### Given entries
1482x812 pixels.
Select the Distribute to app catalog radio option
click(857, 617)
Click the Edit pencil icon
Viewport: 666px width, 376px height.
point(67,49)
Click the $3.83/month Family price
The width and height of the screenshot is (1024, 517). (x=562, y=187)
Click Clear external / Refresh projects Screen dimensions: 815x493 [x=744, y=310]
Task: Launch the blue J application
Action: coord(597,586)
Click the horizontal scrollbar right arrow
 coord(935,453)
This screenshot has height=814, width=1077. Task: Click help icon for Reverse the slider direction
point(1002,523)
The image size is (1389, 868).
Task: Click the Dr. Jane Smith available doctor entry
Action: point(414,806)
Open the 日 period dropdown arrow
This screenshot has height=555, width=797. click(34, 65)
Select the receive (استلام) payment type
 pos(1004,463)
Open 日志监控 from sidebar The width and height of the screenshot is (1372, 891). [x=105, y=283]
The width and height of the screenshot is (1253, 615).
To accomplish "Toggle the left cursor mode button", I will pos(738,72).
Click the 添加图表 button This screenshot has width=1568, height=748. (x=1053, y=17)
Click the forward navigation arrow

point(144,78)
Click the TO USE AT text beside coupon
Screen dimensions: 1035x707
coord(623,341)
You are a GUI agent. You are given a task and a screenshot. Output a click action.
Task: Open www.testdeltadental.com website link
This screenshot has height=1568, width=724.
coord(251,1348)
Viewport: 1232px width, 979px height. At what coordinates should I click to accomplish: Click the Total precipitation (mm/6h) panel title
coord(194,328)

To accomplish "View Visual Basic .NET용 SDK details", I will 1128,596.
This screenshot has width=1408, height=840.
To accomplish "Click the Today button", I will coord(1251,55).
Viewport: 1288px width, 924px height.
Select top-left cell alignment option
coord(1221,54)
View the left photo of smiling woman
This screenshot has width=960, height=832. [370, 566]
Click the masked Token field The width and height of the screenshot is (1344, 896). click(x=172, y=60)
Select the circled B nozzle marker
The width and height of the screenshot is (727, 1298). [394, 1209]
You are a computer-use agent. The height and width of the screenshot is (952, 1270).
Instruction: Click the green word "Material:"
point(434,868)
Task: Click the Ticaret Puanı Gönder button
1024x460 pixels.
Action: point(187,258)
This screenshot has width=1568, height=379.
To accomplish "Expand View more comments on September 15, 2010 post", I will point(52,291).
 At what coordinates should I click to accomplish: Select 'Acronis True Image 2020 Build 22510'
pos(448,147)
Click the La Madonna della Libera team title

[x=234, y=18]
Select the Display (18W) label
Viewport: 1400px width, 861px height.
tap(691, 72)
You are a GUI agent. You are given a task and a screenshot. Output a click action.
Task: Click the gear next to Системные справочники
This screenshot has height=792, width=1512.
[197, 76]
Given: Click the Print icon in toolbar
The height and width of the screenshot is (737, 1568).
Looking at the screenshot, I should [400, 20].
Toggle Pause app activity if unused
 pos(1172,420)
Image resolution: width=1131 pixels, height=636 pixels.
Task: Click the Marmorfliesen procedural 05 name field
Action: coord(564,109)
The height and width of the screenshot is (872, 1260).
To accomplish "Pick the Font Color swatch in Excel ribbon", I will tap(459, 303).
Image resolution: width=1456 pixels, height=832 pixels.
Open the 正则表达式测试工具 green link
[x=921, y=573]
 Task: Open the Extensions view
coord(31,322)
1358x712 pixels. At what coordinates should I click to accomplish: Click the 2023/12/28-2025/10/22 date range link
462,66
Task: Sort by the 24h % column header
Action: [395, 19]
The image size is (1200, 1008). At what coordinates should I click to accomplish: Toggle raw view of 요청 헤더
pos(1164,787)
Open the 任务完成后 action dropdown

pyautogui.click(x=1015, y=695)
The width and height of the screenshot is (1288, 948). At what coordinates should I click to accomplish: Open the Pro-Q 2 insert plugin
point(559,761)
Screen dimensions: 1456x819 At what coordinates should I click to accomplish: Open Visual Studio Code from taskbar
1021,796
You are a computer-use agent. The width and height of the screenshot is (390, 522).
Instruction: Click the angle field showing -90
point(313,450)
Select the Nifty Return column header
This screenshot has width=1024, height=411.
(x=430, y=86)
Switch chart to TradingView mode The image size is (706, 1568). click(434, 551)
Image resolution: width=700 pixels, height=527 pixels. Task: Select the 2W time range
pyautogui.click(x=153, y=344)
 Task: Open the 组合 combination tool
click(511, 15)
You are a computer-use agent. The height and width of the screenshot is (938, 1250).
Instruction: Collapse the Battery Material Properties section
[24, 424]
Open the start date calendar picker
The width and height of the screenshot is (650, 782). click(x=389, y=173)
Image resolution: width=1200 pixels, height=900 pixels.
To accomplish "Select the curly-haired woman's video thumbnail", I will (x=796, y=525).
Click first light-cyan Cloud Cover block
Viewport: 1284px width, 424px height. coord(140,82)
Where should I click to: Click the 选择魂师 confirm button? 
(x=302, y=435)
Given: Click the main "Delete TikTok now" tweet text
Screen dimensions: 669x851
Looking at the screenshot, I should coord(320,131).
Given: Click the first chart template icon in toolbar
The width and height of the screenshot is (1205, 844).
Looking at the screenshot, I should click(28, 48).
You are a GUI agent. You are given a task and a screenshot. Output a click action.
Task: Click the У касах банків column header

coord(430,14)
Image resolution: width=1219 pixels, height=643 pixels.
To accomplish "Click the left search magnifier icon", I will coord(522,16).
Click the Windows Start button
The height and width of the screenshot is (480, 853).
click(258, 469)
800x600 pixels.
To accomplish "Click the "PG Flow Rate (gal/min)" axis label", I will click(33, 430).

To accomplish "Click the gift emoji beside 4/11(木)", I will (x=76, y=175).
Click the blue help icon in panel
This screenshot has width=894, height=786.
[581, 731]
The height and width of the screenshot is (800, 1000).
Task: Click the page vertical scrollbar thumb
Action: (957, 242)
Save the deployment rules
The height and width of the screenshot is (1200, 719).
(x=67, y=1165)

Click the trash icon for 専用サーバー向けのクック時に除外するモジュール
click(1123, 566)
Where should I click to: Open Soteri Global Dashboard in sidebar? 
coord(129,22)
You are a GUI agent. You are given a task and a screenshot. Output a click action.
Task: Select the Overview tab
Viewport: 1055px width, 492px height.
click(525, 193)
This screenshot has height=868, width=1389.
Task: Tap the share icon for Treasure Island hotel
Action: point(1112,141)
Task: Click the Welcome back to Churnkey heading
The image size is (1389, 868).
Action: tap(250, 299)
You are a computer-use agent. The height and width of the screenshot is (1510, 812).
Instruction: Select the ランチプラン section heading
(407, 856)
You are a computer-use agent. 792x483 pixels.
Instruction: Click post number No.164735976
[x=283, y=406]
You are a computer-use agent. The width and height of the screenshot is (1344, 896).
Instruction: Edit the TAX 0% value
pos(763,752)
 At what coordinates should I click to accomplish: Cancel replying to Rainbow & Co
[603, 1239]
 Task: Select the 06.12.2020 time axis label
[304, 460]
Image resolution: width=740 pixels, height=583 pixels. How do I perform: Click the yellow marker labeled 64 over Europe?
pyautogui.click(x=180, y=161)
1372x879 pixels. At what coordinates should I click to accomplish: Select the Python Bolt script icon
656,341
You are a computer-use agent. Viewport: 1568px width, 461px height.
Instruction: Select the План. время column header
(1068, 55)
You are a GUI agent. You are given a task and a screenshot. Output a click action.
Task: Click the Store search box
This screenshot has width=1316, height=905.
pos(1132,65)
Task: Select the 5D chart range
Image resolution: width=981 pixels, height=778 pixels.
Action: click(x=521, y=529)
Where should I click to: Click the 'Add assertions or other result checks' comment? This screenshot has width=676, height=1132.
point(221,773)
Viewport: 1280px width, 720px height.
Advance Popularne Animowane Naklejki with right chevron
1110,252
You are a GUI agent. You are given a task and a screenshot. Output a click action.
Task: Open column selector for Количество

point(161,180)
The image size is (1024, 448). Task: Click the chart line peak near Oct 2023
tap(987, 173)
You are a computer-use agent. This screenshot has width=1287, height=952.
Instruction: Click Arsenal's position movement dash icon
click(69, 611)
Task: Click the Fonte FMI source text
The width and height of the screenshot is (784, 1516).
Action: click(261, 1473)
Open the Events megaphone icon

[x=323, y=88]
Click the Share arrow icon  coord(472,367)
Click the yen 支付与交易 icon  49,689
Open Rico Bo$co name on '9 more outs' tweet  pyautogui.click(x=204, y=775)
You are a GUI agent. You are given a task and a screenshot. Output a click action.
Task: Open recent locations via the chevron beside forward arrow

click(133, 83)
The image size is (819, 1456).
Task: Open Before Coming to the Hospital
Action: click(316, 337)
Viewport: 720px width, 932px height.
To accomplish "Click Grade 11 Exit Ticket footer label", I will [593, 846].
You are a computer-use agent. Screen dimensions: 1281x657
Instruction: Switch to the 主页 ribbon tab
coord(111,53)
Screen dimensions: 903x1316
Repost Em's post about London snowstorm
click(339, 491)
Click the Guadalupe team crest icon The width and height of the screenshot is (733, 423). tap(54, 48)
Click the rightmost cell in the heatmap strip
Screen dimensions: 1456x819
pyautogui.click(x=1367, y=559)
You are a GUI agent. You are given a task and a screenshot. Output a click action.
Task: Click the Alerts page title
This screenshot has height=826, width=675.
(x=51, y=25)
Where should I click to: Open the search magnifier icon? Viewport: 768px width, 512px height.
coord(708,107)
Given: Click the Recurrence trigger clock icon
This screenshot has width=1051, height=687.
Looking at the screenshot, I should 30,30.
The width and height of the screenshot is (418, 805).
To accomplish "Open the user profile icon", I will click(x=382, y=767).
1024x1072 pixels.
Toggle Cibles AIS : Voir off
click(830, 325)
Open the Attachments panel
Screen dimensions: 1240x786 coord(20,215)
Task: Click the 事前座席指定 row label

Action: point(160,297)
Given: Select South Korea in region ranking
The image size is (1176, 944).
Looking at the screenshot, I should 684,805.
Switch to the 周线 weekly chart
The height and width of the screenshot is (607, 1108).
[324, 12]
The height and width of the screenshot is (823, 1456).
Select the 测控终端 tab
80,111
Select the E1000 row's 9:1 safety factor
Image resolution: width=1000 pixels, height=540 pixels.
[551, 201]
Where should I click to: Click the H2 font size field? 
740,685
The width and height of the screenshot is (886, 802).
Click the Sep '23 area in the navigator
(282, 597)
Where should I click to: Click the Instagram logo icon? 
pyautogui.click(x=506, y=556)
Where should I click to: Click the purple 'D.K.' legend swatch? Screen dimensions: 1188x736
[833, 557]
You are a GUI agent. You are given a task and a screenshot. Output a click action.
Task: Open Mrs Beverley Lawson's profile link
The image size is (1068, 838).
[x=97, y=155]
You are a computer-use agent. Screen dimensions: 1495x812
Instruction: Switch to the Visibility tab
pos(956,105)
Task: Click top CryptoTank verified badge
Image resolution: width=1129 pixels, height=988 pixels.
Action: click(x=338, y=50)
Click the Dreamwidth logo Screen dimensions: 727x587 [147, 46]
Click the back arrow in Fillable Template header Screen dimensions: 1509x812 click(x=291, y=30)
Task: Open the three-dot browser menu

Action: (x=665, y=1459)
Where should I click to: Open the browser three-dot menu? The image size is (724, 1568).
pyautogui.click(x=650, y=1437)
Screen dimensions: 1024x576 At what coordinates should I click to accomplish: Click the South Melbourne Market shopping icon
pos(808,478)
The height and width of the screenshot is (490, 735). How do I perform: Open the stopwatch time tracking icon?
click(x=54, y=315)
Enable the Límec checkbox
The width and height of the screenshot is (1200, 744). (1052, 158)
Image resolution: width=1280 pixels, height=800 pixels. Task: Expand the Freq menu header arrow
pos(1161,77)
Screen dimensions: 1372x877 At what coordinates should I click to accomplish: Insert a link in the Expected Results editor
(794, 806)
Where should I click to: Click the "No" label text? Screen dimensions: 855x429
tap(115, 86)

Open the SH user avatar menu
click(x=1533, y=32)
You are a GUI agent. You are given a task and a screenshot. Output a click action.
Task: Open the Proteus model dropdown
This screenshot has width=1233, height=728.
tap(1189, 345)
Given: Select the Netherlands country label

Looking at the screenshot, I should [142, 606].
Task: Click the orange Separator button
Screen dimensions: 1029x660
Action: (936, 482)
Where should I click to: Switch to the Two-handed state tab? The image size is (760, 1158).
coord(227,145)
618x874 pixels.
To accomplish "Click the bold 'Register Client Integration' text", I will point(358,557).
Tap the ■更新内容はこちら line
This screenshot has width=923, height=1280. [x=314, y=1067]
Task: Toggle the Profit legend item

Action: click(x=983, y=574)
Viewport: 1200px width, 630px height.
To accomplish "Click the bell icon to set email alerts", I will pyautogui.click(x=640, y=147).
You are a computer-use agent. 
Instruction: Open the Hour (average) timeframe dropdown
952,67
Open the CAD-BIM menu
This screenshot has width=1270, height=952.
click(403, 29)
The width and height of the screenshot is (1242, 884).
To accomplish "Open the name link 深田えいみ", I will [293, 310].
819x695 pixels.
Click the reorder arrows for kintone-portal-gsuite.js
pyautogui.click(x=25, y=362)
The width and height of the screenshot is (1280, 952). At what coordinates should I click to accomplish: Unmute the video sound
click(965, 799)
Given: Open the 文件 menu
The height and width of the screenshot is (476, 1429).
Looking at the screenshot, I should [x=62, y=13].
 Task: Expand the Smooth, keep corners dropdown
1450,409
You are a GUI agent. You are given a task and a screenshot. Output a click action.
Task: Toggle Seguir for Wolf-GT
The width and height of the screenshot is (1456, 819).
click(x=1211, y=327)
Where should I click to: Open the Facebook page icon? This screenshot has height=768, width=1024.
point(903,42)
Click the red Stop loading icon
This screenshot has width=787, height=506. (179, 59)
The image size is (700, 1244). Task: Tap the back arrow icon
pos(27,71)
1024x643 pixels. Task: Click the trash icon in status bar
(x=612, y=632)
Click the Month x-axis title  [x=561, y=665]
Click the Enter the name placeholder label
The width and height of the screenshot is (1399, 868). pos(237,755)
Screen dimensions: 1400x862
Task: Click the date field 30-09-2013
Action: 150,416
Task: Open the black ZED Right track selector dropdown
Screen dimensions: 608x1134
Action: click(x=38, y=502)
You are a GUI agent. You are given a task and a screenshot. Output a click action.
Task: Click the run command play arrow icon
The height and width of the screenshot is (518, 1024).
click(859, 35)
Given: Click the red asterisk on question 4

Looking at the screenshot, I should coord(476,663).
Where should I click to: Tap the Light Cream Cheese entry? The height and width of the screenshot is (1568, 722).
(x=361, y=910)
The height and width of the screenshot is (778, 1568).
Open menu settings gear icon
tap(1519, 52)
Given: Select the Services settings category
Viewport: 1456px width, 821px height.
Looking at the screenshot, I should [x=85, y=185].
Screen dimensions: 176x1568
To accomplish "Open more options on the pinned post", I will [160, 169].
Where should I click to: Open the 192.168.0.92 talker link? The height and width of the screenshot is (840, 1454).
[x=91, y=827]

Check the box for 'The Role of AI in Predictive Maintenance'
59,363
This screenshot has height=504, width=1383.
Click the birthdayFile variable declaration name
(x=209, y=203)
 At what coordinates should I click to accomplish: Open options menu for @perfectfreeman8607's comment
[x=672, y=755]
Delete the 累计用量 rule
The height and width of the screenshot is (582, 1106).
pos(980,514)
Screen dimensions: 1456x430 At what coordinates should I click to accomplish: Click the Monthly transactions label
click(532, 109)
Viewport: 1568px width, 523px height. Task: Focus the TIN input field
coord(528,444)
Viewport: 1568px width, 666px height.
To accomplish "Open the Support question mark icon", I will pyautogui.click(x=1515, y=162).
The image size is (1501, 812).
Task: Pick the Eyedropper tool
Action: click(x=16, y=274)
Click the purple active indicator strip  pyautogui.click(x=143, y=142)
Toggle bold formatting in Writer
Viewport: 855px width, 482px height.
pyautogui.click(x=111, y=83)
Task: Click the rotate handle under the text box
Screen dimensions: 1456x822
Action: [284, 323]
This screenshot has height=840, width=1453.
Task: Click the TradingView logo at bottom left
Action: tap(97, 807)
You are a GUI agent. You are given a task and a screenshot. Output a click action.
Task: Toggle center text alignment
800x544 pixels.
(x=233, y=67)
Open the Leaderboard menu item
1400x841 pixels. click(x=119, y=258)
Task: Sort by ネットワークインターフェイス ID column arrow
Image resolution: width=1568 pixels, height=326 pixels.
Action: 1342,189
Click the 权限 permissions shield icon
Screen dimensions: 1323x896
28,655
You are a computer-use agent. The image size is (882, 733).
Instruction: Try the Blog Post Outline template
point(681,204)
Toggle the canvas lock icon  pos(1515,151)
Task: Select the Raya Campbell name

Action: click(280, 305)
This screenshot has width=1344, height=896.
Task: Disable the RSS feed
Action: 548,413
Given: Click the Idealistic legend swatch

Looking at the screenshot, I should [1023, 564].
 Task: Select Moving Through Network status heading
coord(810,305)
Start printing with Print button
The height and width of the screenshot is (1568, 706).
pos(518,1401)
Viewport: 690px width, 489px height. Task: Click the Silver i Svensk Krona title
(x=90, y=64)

### Brief
Rewrite the records as a JSON list of strings, one string per line with blank lines omitted, beginning at the start of the records and stopping after the line that contains "Open 日志监控 from".

### Solution for this task
[
  "1482x812 pixels.",
  "Select the Distribute to app catalog radio option",
  "click(857, 617)",
  "Click the Edit pencil icon",
  "Viewport: 666px width, 376px height.",
  "point(67,49)",
  "Click the $3.83/month Family price",
  "The width and height of the screenshot is (1024, 517). (x=562, y=187)",
  "Click Clear external / Refresh projects Screen dimensions: 815x493 [x=744, y=310]",
  "Task: Launch the blue J application",
  "Action: coord(597,586)",
  "Click the horizontal scrollbar right arrow",
  " coord(935,453)",
  "This screenshot has height=814, width=1077. Task: Click help icon for Reverse the slider direction",
  "point(1002,523)",
  "The image size is (1389, 868).",
  "Task: Click the Dr. Jane Smith available doctor entry",
  "Action: point(414,806)",
  "Open the 日 period dropdown arrow",
  "This screenshot has height=555, width=797. click(34, 65)",
  "Select the receive (استلام) payment type",
  " pos(1004,463)",
  "Open 日志监控 from sidebar The width and height of the screenshot is (1372, 891). [x=105, y=283]"
]